Une représentativité à repenser
La confiance, selon Abdessamad Alhyan, ne renaîtra qu’à la condition d’un véritable renouvellement des visages. Le changement, dit-il, ne peut être espéré sans renouveler ceux qui nous représentent. «On ne peut pas espérer le changement sans renouveler ceux qui nous représentent.» Dans cette perspective, il plaide pour le rétablissement d’un quota jeunesse, mais repensé dans sa philosophie autant que dans son application. Ce dispositif, explique-t-il, devrait reposer sur des critères clairs : une sélection élective, garantissant la légitimité ; un ancrage régional, assurant la diversité ; et un mandat unique, évitant la reproduction des élites. «Ces listes doivent être l’expression d’une jeunesse qui se présente, non d’une jeunesse qu’on désigne.» Ce mécanisme, ajoute-t-il, n’a rien d’un privilège. Il constituerait plutôt un levier d’équilibre démocratique, un moyen concret de redonner confiance à une génération qui ne réclame pas des faveurs, mais des conditions réelles de participation.
Des obstacles concrets, des gestes simples
Sur le terrain, la volonté d’agir se heurte encore à la complexité du réel. Créer une association, obtenir les autorisations nécessaires, mobiliser des bénévoles : autant d’étapes qui, souvent, épuisent les plus motivés avant même que le projet ne prenne forme. Pourtant, l’élan demeure. Lors du dernier appel à candidatures lancé par Tizi, plus de 400 jeunes ont postulé en l’espace de deux jours, un chiffre qui, selon Abdessamad Alhyan, témoigne d’une envie authentique de s’impliquer, à condition que le cadre le permette. «Ce ne sont pas de grandes réformes qu’il faut, mais des règles claires et une confiance partagée.»
Derrière cette formule, il plaide pour un pragmatisme assumé : simplifier les démarches administratives, garantir des modes de financement transparents, et ouvrir les équipements publics aux associations. Autant de gestes simples, mais décisifs, capables de redonner souffle à la vie associative et de transformer l’énergie disponible en action durable. Mais au-delà des obstacles matériels ou institutionnels, Abdessamad Alhyan ramène la réflexion vers un autre plan, plus essentiel : celui des valeurs et du sens de l’action publique.
Valeurs et horizon
En conclusion, Abdessamad Alhyan ramène le débat à ce qui fonde toute action publique durable : la confiance. La crise de l’engagement, explique-t-il, ne procède ni d’un désintérêt ni d’une incompétence, mais d’un lien qui s’est lentement défait entre la jeunesse et ses institutions. «Ce n’est pas la jeunesse qui s’est éloignée de la vie publique, ce sont les cadres d’action qui se sont figés.»
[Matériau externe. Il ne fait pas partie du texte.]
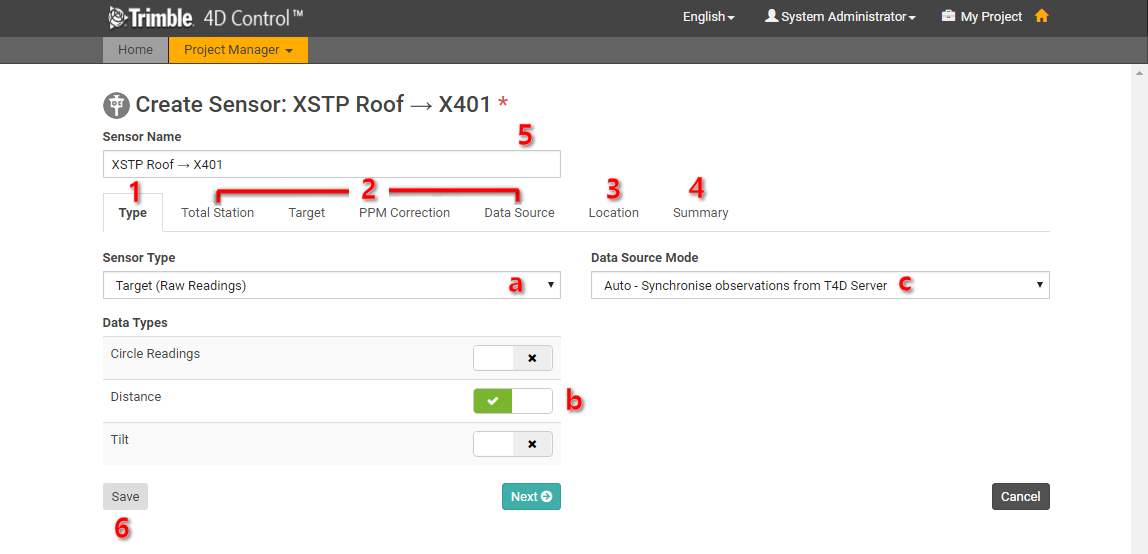Open the Project Manager menu
The image size is (1148, 554).
pos(238,50)
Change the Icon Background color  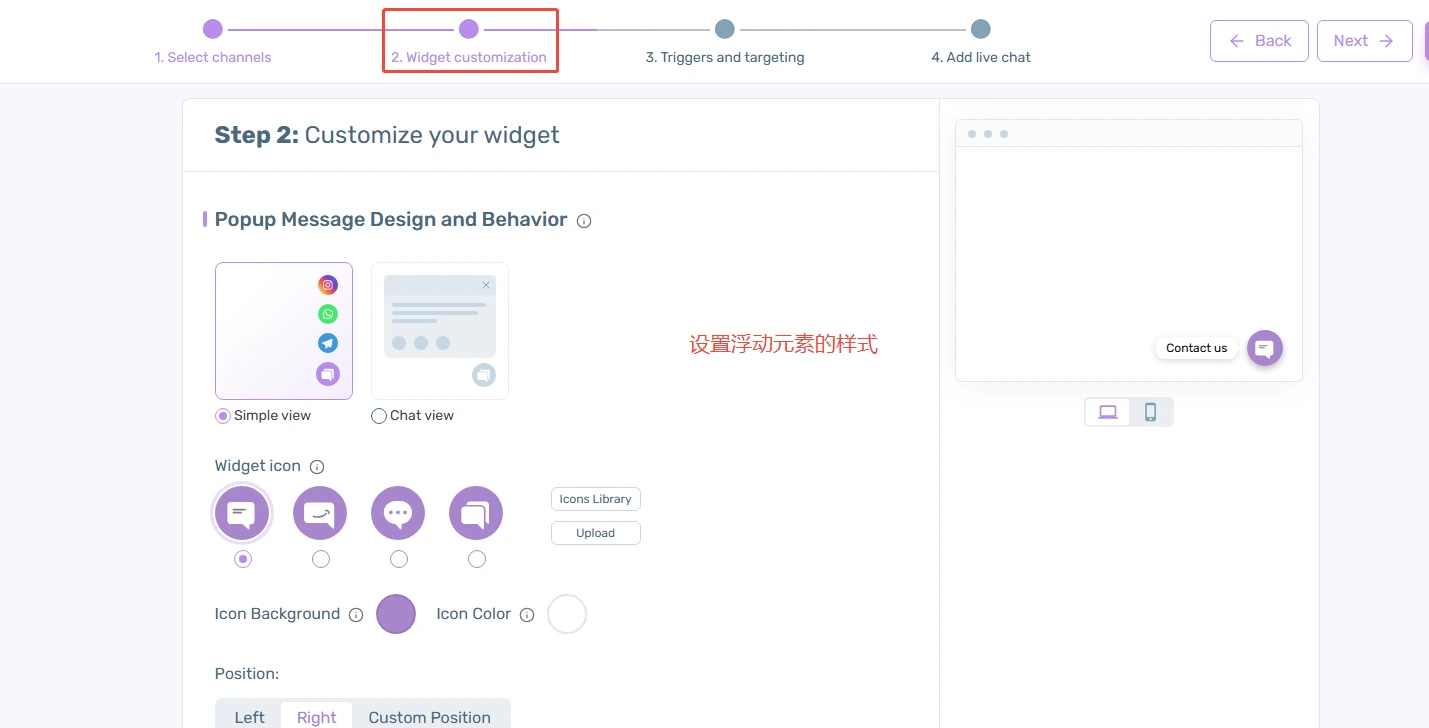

Dès lors, poursuit-il, il devient indispensable de replacer les valeurs au cœur du débat public : la probité, la justice sociale, la reconnaissance du mérite et la fidélité aux engagements. Ces principes, souligne-t-il, doivent redevenir la mesure du progrès collectif et le socle d’une gouvernance crédible.
Son propos rejoint pleinement l’esprit du nouveau modèle de développement et les discours de S.M. le Roi Mohammed VI, qui appellent à libérer les énergies, restaurer la confiance et faire de la jeunesse un acteur du projet national. «Le véritable enjeu n’est pas d’intégrer les jeunes, mais de leur permettre d’exercer une influence réelle.» Ainsi, conclut-il, la société marocaine ne manque ni d’idées ni de talents, elle possède les ressources morales et humaines nécessaires pour se renouveler. Encore faut-il lui redonner foi en ses propres forces. Redonner à la jeunesse sa place et sa voix, ce n’est pas une promesse, mais une responsabilité partagée : celle de bâtir ensemble le bien commun.